Back then ideology and geography were everything. And communist parties with links to the Soviet Union were systematically weakened by the US, either diplomatically or through other means. So it will be interesting how competition in South America between the US and China plays out this time around.

The Bloomberg article notes, of course, that both the US and China aren’t actively competing.

Both the U.S. and China deny they’re competing with one another. The two countries “can play to their respective advantages” and contribute to the region’s development, Foreign Ministry spokesman Hong Lei said May 21 in Beijing.
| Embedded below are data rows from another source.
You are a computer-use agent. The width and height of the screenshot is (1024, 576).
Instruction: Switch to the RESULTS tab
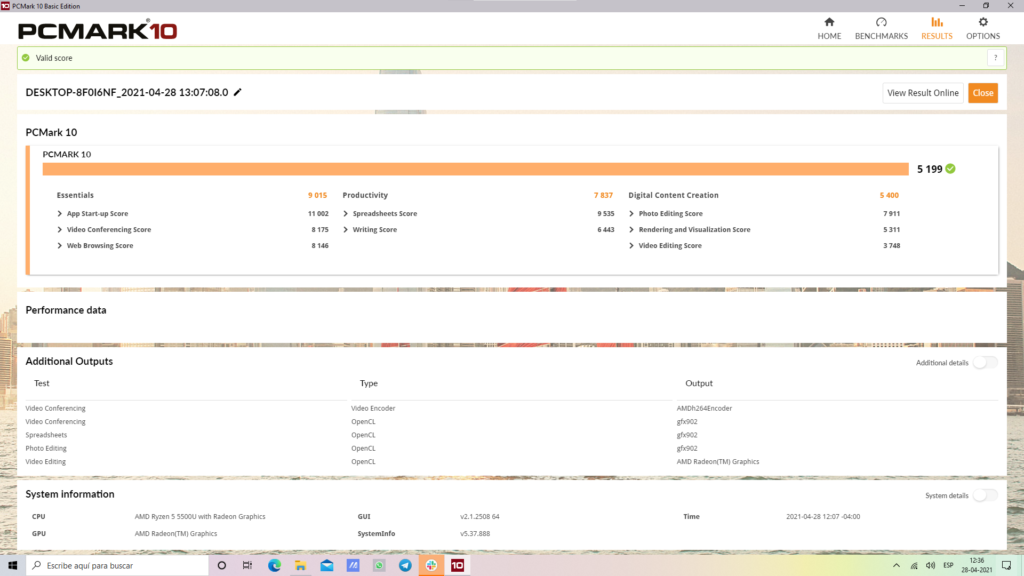coord(936,27)
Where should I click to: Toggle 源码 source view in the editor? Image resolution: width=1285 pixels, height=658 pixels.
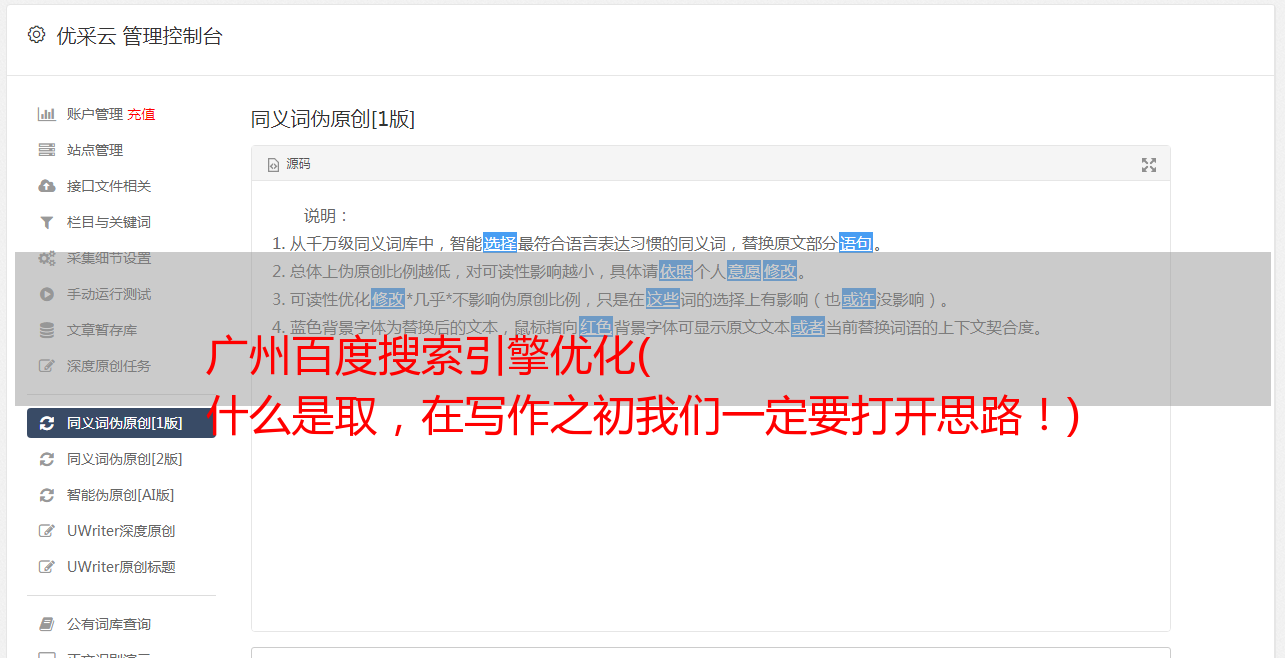pos(289,164)
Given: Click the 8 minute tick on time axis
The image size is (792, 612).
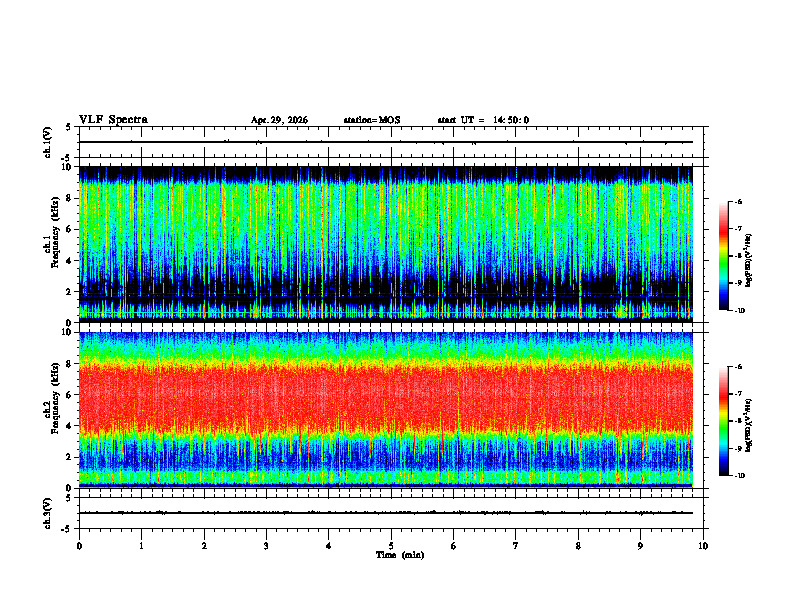Looking at the screenshot, I should [x=578, y=546].
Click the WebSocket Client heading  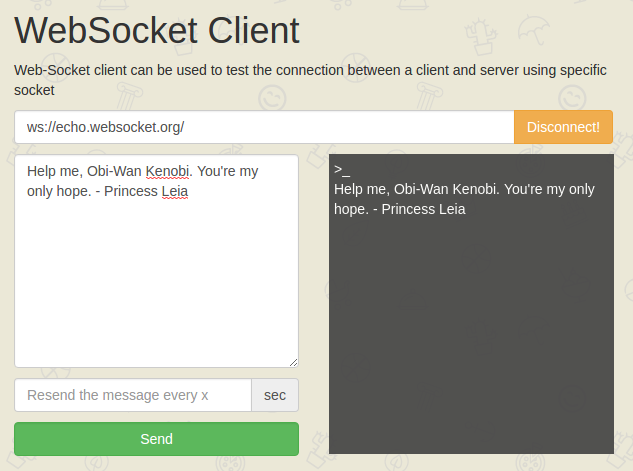coord(157,31)
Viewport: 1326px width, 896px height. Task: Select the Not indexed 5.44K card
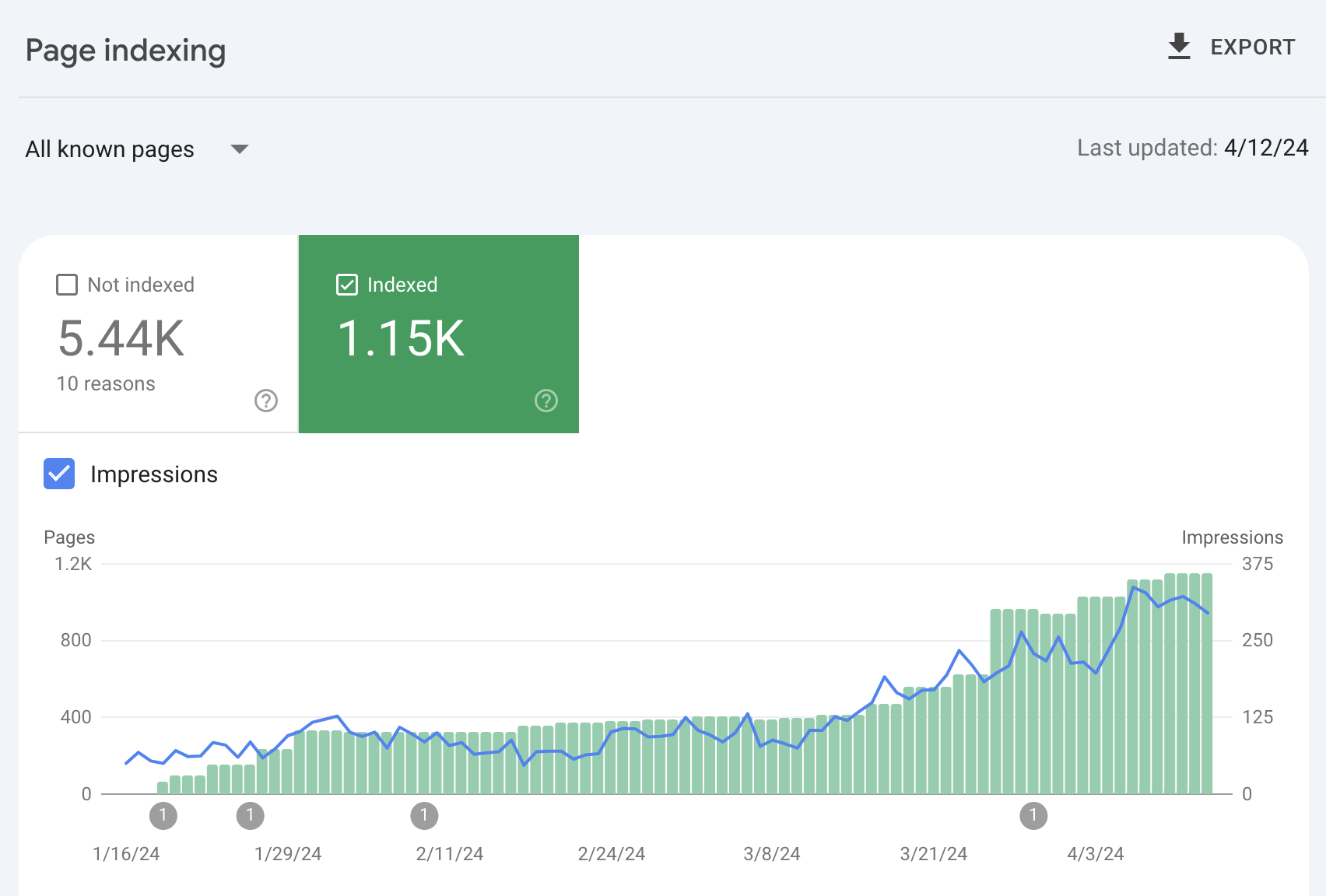159,334
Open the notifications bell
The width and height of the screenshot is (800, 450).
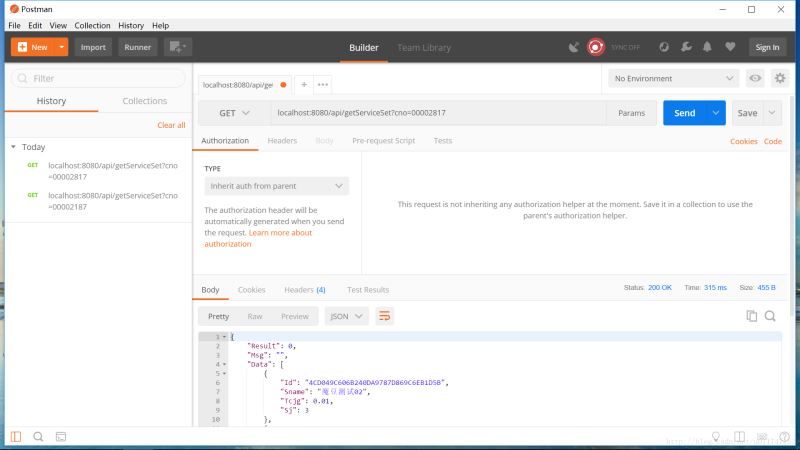(708, 46)
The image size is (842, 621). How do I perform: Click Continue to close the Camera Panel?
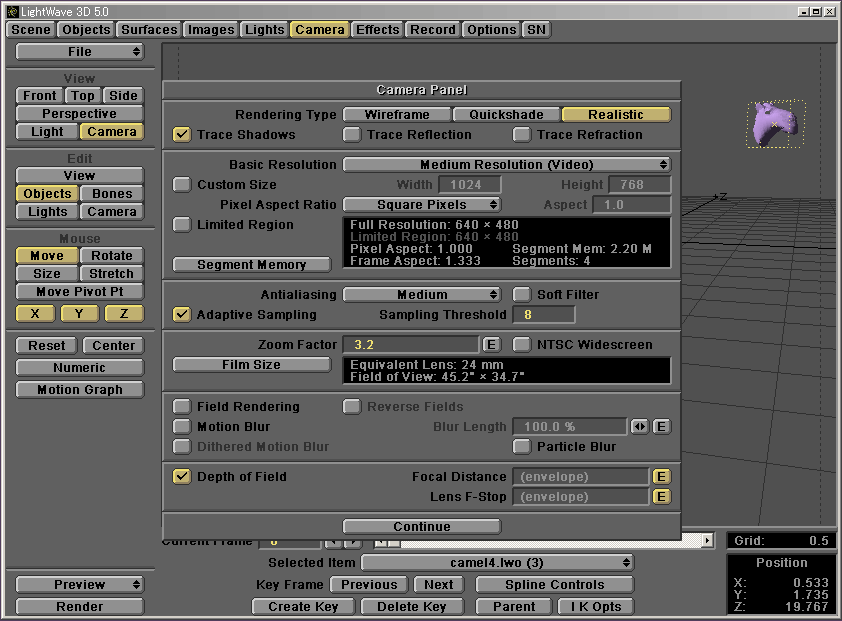click(421, 526)

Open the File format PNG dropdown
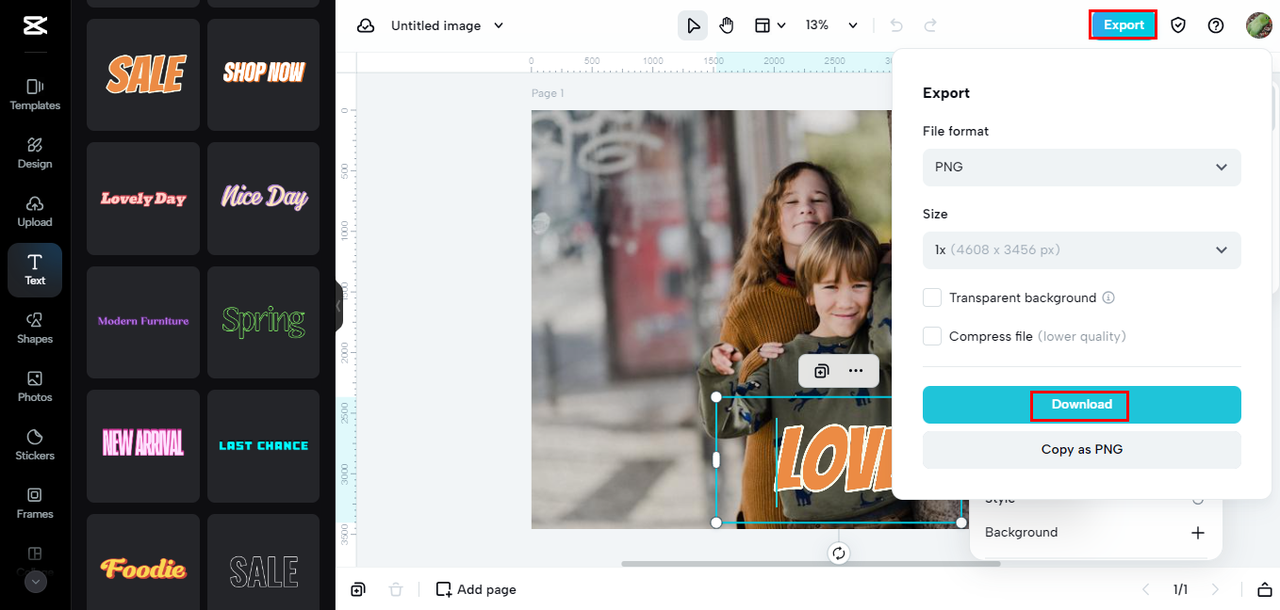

While China’s demand for resources will surely keep many South Americans working, it shouldn’t be underestimated how much China needs those resources. The US, while in need of some new infrastructure and manufacturing, of course, has a less industrial economy. The Chinese, and the Japanese and South Koreans for that matter, all engage in resource diplomacy, the pursuit of natural resources partially as a political goal. The reason for this is that China needs many more resources than it is naturally endowed with to keep its economy ticking over. Japan and South Korea have few natural resources. It’s worth thinking about this for a moment, too. As the maritime nature of US-China competition becomes clear, many of the resources the Chinese need will be nearer the US. But that is only if the importance of the physical world reasserted itself, in say, an actual war. For now, across this web of resource deals that the advanced Asian economies are pursuing is another web of trade agreements. The most important one is between the US and Asia is the oft-scorned Trans-Pacific Partnership. The Chinese have proposed their own version, too. But what’s interesting is how instead of the fixed geographical borders and delineations that marked the Cold War, there will increasingly be overlapping bands of affiliation, with some countries consistent partners of the US and some of China, but many more countries somewhere in between, in flux.

The US has deep cultural links to Latin America, which it will have to play up, to bolster its influence. But the Chinese can portray themselves as comrades of the Global South. It will be interesting to see what images and themes the US sends out to try to blunt this advantage.